Cuando despertó de nuevo esta vez el animal no estaba. Agarró un palo cercano
pensando que lo había dejado para él y apoyándose caminó hasta el fin del la cueva. Allí
encontró la flor lejana junto a los excrementos del oso.

Después de unos días de haber salido de la cueva llegó por fin al pueblo. Se había
encontrado en el camino con los perros, que le esperaban en el arrollo, y ellos le habían
ayudado con el viaje de vuelta. Fue muy difícil llegar.
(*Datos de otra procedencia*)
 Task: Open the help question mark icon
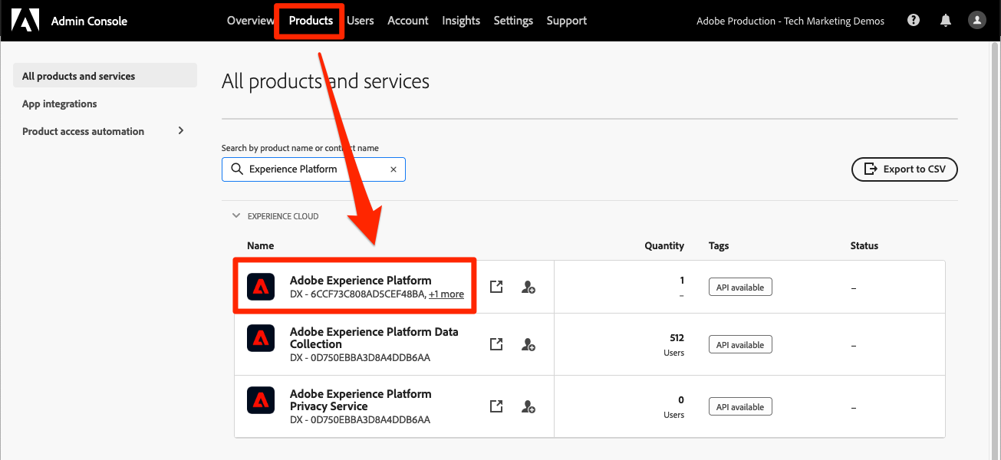point(913,21)
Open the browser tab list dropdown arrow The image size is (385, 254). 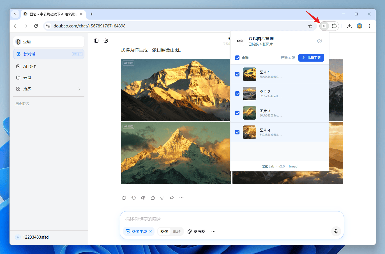(x=15, y=14)
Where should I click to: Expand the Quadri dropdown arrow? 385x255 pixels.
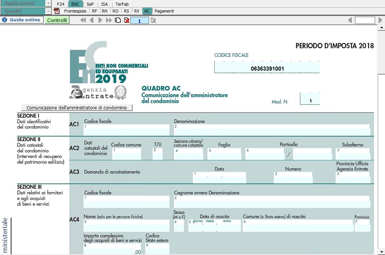pyautogui.click(x=48, y=11)
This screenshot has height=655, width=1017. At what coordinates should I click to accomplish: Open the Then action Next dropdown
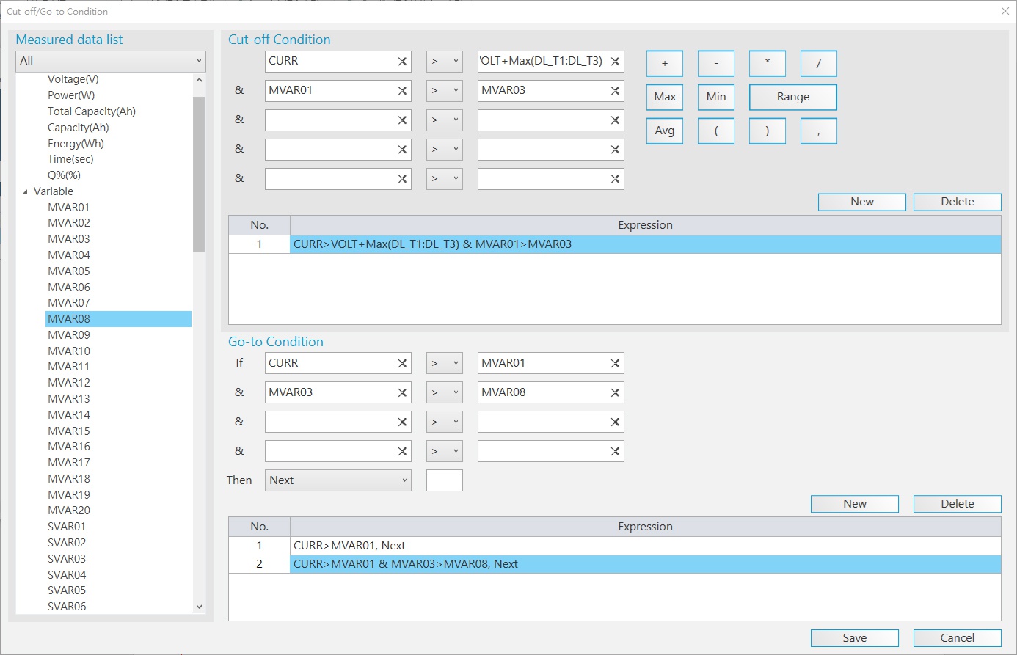(338, 480)
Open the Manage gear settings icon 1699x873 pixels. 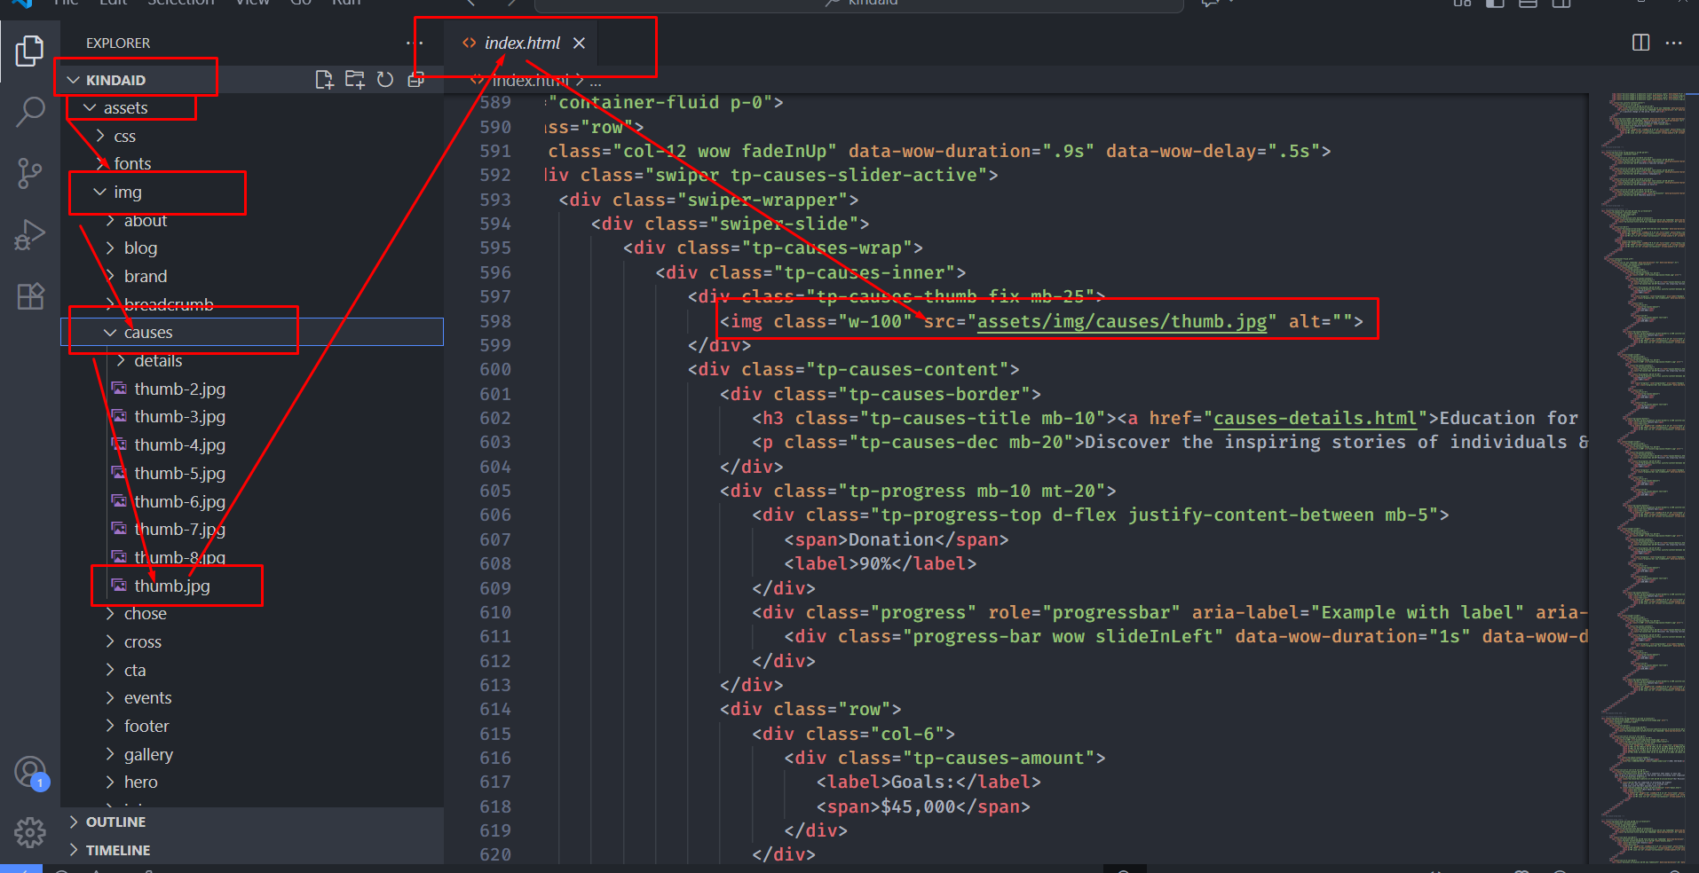(29, 832)
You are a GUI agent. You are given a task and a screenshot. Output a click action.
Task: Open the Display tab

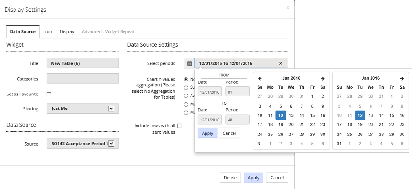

En la casa, en la misma en que se habían establecido antes de que él marchara sin
avisar, estaba ella. La vio de lejos junto a la cuadra atando fardos de paja para las vacas,
no dejó lo que estaba haciendo cuando le vio.
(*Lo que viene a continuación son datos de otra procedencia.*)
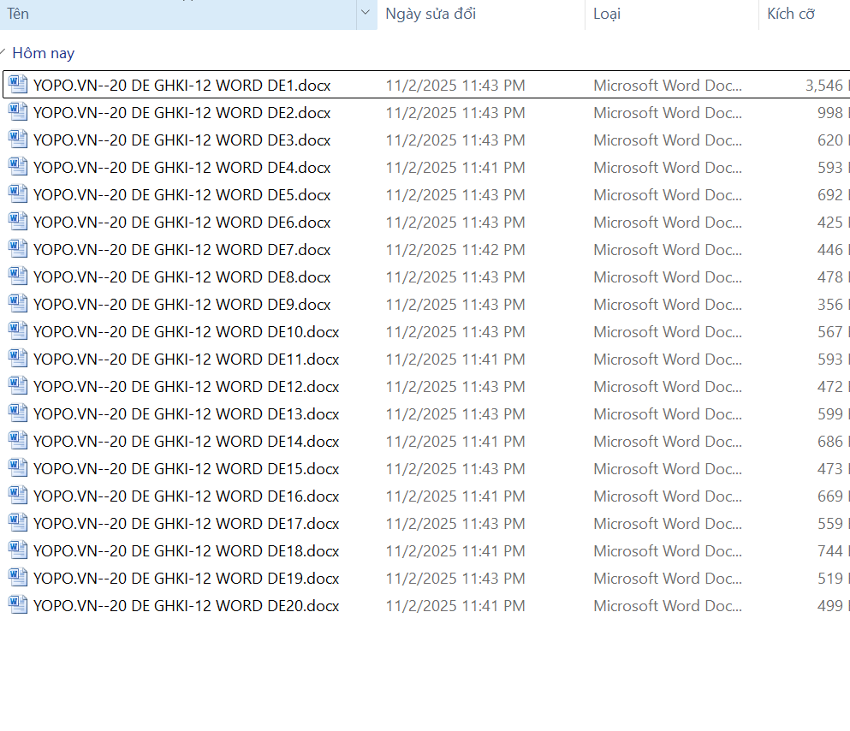850x731 pixels.
Task: Collapse the "Hôm nay" group
Action: click(x=4, y=53)
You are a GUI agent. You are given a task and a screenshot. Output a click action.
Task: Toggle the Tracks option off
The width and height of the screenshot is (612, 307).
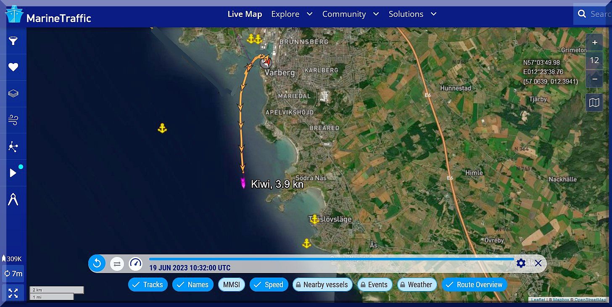pyautogui.click(x=148, y=285)
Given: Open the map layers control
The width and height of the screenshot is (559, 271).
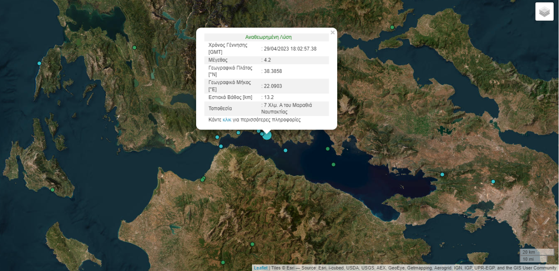Looking at the screenshot, I should point(544,12).
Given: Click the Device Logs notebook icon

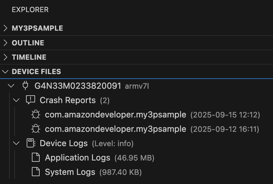Looking at the screenshot, I should point(31,143).
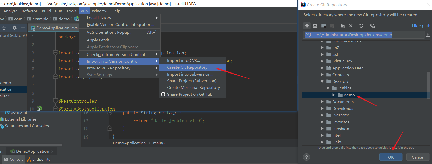Click the directory path input field
Screen dimensions: 432x164
click(363, 35)

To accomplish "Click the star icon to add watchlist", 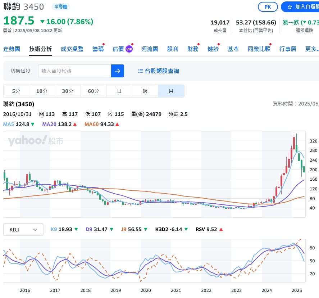I will tap(289, 7).
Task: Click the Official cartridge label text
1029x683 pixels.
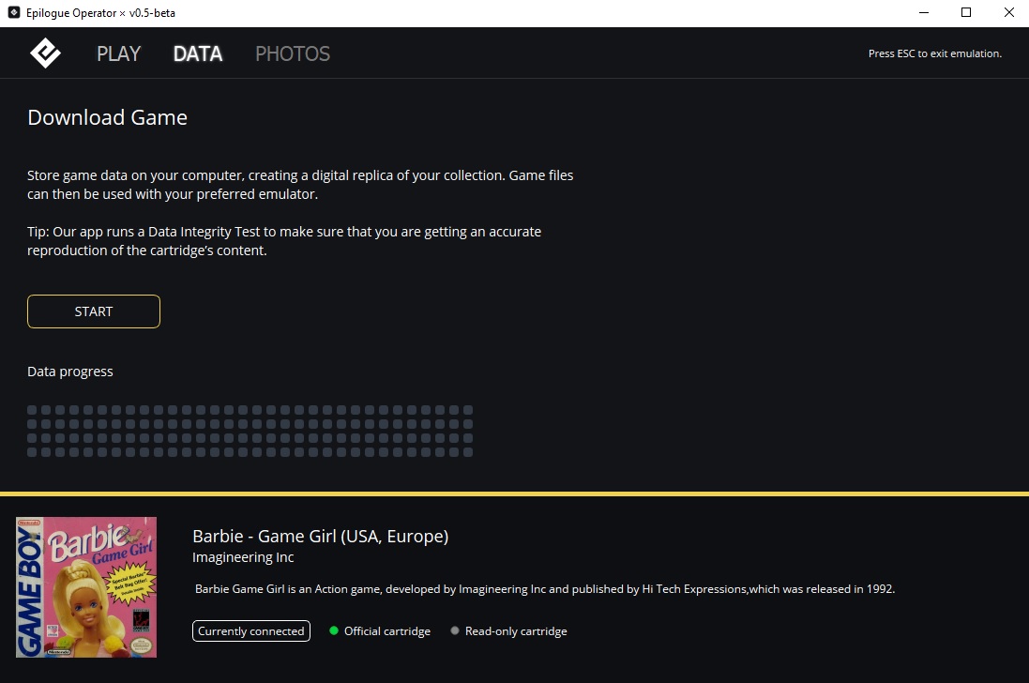Action: (x=387, y=631)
Pero él se acercó y le contó todo, absolutamente todo, como había hecho con el animal
no dejó nada por decir. Estuvo hablando durante mucho tiempo. Ella escuchaba aun sin
dejar de trabajar. Finalmente, cuando terminó, ella se sentó e hizo lo mismo. Y cuando
los dos hubieron hablado así, supieron que no volverían a hacerlo de nuevo, y no
hablaron más. Aun hoy siguen así, en silencio, apenas las palabras necesarias para sacar
adelante la rutina del campo. En invierno cuando madrugan para catar las vacas buscan
tiempo si está despejado para observar el amanecer tras la montaña nevada, si no es así
no se quejan tampoco.
En cuanto a la flor lejana, no la han utilizado aun. Antes la llevaban siempre consigo
en cada mudanza, ahora que están viejos y no tienen fuerzas para desplazarse con las
vacas y las cosas la guardan sobre la mesa en la cocina, visible, cuando se sientan junto
a la cocina de leña a ver nevar al calor está ahí junto a la ventana la flor lejana.